On the master server:

  • Edit /etc/solr/conf/solrconfig.xml, adding a new replication request handler on around line 505.

    <requestHandler name="/replication" class="solr.ReplicationHandler">
        <lst name="master">
            <str name="replicateAfter">commit</str>
            <str name="replicateAfter">startup</str>
    
            <str name="backupAfter">optimize</str>
            <str name="confFiles">schema.xml,stopwords.txt,elevate.xml</str>
            <str name="commitReserveDuration">00:00:10</str>
        </lst>
    
        </lst>
           <int name="maxNumberOfBackups">2</int>
           <lst name="invariants">
              <str name="maxWriteMBPerSec">16</str>
           </lst>
        </lst>
    </requestHandler>  
    
  • Restart Jetty (Solr 6 or newer: restart Solr).

On the slave server:

  • Edit /etc/solr/conf/solrconfig.xml, adding a new replication request handler on around line 505.

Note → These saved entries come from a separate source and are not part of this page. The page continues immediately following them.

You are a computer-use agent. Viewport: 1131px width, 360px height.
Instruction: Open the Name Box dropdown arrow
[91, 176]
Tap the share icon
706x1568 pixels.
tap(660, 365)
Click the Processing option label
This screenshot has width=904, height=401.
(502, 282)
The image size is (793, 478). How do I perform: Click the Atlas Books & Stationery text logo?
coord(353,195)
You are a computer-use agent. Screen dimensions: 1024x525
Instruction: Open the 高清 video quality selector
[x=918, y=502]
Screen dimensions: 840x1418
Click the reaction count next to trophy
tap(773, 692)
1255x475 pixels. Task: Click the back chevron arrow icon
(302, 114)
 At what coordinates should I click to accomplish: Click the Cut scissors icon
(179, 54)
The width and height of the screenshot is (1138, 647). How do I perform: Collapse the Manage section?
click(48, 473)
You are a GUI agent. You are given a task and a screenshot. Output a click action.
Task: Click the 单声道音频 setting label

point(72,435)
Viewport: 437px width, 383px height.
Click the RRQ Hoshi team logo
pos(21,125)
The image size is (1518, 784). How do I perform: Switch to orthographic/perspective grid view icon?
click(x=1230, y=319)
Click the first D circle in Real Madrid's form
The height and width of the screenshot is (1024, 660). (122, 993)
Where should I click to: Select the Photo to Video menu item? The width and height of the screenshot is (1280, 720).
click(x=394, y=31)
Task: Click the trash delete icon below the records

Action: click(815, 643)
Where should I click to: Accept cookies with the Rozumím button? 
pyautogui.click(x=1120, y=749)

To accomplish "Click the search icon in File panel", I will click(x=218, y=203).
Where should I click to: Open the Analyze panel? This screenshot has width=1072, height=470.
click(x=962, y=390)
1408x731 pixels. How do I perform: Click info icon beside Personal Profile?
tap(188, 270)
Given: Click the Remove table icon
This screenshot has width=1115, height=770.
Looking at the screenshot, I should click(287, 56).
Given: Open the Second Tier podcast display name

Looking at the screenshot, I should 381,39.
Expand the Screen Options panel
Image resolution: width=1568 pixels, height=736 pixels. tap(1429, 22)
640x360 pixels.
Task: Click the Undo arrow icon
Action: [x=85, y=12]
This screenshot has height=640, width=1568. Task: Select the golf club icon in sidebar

    <requestHandler name="/replication" class="solr.ReplicationHandler" >
        <lst name="slave">
            <!--fully qualified url for the replication handler of master-->
            <str name="masterUrl">http://master_host:port/solr/corename/</str>
    
            <!--Interval in which the slave should poll master. Format is HH:mm:ss-->
            <str name="pollInterval">00:00:20</str>
         </lst>
    </requestHandler>
    
  • Restart Jetty (Solr 6 or newer: restart Solr).